Popular painkiller doesn't help low back pain, arthritis, study finds

Acetaminophen -- best known as Tylenol in the United States -- does not appear to help ease lower back pain and offers little relief for the most common form of arthritis, according to a new report.

The review of data from 13 studies could challenge existing recommendations on pain relief, experts say.

"These results support the reconsideration of recommendations to use [acetaminophen] for patients" with these conditions, concluded a team led by Gustavo Machado of The George Institute for Global Health at the University of Sydney in Australia.

The researchers analyzed 10 studies that examined the use of acetaminophen to treat osteoarthritis of the hip or knee, and three studies that assessed the use of the painkiller for lower back pain.

Osteoarthritis -- the most common form of arthritis -- and back pain are among the leading causes of disability worldwide, the researchers said. Current clinical guidelines recommend acetaminophen as the first-line drug treatment for both conditions.

However, doubts about the effectiveness of the drug in treating the conditions, and concerns about the safety of the recommended full dose (up to 4,000 milligrams a day), have made those guidelines controversial, Machado's team said.

Looking at the pooled data, the investigators found that for people with lower back pain, acetaminophen was ineffective in either reducing patient disability or enhancing quality of life.

In people with osteoarthritis of the hip or knee, acetaminophen provided only a small, not clinically important benefit in the reduction of pain and disability, the study found.

McNeil Consumer Healthcare, the maker of Tylenol, countered that acetaminophen has a long history of effectiveness.

In a statement, the company said that before clinical guidelines are changed, "it is important to comprehensively look at the body of evidence . . . The safety and efficacy profile of acetaminophen is supported by more than 150 studies over the past 50 years."

And one U.S. expert also urged caution.

"Part of the problem of comparing many trials is the benefit to an individual patient is lost," said Dr. Houman Danesh, director of integrative pain management at Mount Sinai School of Medicine in New York City.
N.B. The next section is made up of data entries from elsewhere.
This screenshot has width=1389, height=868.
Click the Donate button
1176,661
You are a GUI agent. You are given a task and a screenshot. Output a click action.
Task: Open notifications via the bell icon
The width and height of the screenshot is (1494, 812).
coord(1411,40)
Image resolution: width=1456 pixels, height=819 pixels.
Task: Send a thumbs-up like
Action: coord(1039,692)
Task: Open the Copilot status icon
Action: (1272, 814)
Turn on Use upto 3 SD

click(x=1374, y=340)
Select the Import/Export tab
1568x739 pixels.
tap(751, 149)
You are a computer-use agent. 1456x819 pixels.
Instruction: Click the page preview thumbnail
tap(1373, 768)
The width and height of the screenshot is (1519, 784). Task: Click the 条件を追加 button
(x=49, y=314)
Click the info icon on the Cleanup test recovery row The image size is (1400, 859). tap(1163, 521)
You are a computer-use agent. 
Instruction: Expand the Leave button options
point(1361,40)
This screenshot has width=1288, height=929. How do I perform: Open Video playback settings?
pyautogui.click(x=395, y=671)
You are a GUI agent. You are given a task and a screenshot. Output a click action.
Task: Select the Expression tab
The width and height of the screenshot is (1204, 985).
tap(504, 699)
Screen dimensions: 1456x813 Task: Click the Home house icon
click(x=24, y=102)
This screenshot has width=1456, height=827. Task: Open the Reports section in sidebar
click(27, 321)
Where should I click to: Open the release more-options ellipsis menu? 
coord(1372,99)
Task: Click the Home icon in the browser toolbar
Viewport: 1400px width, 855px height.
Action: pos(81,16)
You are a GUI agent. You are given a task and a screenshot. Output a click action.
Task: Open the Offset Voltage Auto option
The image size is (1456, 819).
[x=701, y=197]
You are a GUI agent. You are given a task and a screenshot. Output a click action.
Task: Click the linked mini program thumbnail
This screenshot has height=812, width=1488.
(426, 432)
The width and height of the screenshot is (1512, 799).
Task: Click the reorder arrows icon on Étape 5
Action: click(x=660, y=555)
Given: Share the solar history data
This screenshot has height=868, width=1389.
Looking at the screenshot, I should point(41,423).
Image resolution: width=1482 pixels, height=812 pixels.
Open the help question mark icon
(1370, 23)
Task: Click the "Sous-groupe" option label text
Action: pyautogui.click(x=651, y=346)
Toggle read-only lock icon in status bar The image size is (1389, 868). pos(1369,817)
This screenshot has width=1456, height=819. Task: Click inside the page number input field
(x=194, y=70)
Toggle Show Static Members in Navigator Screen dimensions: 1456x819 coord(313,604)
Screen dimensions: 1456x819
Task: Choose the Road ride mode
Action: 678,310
"Back pain is a multifactorial process -- if the patient has musculoskeletal imbalances which cause the pain, the treatment differs than if they have arthritis, or improper shoe support, or back pain that is caused from a herniated disc," Danesh explained. "Lumping these and other diagnoses into an all-inclusive label of 'back pain' is not recommended in treating the patient."

Dr. Allyson Shrikande is a physiatrist -- an expert in physical rehabilitation -- at Lenox Hill Hospital in New York City. She said that there are also non-drug options for treating pain.

"Strengthening exercises have been shown to decrease pain in knee osteoarthritis," Shrikande noted. "Physicians often prescribe Tylenol or other oral medications as first-line treatment, but perhaps an individually tailored physical therapy program should be tried prior to the use of Tylenol or other oral pain medications."

Danesh agreed that pills are not always necessary. In fact, "this [new] study does suggest that other methods -- such as acupuncture, smoking cessation, weight loss, physical activity and proper ergonomics at our work stations -- may have an equal role to [acetaminophen] in treating back pain," he said.

Safety issues may also come into play. In an accompanying journal editorial, Christian Mallen and Elaine Hay of Keele University in England, wrote that the study "reopens the debate" about the effectiveness and safety of acetaminophen.

However, they said that if acetaminophen was removed from existing treatment guidelines for lower back pain and arthritis, there could be an increase in the use of other drugs, such as powerful, often addictive narcotic painkillers.

The findings were published March 31 in the journal BMJ.